The Planning Commission is now proposing investigating housing growth in greenfield and satellite city areas like Kudla, Roseworthy and Two Wells in Adelaide’s north as well as Murray Bridge, Victor Harbor and Goolwa.

Both Champion and Holden argue that investigating housing growth for these areas, despite their long distances from the CBD, is valid given the rise of hybrid working arrangements.

“The hybrid working from home world is here to stay,” Holden said.

“That’s the new world, the old concept of wherever I am I’ve got to get a bus to come to the city of Adelaide – that’s over, that’s gone.

“People live all over the place and work all over the place.”

Nick Champion, Craig Holden

Planning Minister Nick Champion and Planning Commission chair Craig Holden. Photo: Thomas Kelsall/InDaily

South Australian workers spend less time working from home – an average of 1.42 days a week – than their eastern states counterparts, according to a University of Sydney survey released earlier this year.

The survey estimated 16.9 per cent of South Australian employees work from home, compared to a national average of 27 per cent.

But Champion argued that most state government departments now have work from home arrangements “in some shape or form”.

“It’s a productivity revolution. The other bit of this we haven’t sort of talked about it but it’s going to drive suburban growth – it already is,” he said.

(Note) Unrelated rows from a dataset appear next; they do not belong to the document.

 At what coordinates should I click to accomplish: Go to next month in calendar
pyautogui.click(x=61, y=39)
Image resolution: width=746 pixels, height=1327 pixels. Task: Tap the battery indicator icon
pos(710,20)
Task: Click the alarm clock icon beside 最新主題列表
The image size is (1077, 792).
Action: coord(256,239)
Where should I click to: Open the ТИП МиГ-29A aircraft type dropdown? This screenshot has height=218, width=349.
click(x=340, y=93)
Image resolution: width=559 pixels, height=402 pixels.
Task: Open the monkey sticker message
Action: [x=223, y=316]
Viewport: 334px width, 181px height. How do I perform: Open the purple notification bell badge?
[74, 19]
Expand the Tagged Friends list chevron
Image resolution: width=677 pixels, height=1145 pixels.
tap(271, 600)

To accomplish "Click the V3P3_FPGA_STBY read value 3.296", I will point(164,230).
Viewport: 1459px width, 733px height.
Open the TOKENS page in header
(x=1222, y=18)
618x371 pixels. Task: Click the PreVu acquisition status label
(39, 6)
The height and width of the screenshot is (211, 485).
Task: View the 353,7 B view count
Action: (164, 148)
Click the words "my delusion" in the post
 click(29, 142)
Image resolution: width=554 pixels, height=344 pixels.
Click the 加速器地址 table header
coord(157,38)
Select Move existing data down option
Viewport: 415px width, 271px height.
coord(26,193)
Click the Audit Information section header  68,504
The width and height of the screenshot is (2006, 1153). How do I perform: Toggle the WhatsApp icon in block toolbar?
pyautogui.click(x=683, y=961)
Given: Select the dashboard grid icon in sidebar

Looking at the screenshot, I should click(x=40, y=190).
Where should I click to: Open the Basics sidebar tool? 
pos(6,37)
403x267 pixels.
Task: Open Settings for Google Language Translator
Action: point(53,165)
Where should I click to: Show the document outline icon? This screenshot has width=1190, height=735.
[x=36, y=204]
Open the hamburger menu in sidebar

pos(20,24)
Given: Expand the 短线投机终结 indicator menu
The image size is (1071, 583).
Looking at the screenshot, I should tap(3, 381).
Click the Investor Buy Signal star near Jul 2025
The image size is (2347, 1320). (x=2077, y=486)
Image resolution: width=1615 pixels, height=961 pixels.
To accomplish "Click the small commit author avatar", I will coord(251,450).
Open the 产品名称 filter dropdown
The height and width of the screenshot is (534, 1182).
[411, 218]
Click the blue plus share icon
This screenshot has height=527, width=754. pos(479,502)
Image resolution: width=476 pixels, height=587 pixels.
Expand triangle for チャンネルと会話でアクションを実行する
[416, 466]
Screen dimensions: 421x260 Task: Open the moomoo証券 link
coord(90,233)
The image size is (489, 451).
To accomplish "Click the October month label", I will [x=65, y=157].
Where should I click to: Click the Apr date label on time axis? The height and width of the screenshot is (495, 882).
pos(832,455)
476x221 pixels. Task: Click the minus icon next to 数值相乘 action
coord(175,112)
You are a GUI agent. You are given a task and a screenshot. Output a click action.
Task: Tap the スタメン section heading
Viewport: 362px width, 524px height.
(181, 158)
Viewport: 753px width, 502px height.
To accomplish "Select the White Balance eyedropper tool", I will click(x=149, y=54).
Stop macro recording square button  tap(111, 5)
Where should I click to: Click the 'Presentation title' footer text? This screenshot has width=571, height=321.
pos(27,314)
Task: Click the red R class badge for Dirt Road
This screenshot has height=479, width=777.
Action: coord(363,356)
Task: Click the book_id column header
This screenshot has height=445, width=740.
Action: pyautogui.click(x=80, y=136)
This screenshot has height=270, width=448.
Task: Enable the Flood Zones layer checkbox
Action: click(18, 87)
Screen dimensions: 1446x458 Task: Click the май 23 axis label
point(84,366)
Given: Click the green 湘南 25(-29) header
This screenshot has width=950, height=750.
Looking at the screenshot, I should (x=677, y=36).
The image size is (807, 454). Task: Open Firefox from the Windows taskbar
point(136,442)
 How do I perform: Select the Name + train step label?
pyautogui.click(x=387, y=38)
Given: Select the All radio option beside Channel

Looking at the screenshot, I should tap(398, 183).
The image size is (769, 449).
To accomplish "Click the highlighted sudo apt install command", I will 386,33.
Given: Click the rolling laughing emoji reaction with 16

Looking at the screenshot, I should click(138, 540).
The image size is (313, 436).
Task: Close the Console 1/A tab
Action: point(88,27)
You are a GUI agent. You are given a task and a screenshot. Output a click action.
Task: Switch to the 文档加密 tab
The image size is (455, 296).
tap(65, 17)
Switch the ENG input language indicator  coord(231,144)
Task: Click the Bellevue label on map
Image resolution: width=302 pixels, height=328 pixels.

“The drive of some of this work from home stuff, particularly in other cities, people don’t come to the city much.

“So that’s one of I guess the big challenges of repopulating the city.”

The Planning Commission’s discussion paper is also proposing major housing development – or “strategic infill” – opportunities in inner-city suburbs like Hindmarsh, Thebarton and Keswick.

The paper states that while the purchase price of homes in an established infill area “is often higher than in a greenfield development”, commuting and travel time costs can be 30 per cent less in middle ring suburbs and 60 per cent less in the CBD.

“In addition,” the paper states, “households in outer-suburban areas are not only likely to travel further to access services such as education, shops, and recreation, but they are also more vulnerable to car-related costs such as increasing petrol prices.”

Champion, who has asked critics of greenfield development to “tell me where else you would put the houses”, said strategic infill sites in the city are successful but require long-term planning.

“Bowden… started in 2011, finishes in 2030. It gives you an idea of those strategic infill sites how long they take to plan and develop but how successful they are.

“So, this plan is about setting us up for that next lot of challenges and looking at work from home, looking at the way the online retail revolution is going to affect the CBD, looking at… changes in the way people are living and working, because they are substantial.”

Public consultation on the Planning Commission’s discussion paper closes on November 6.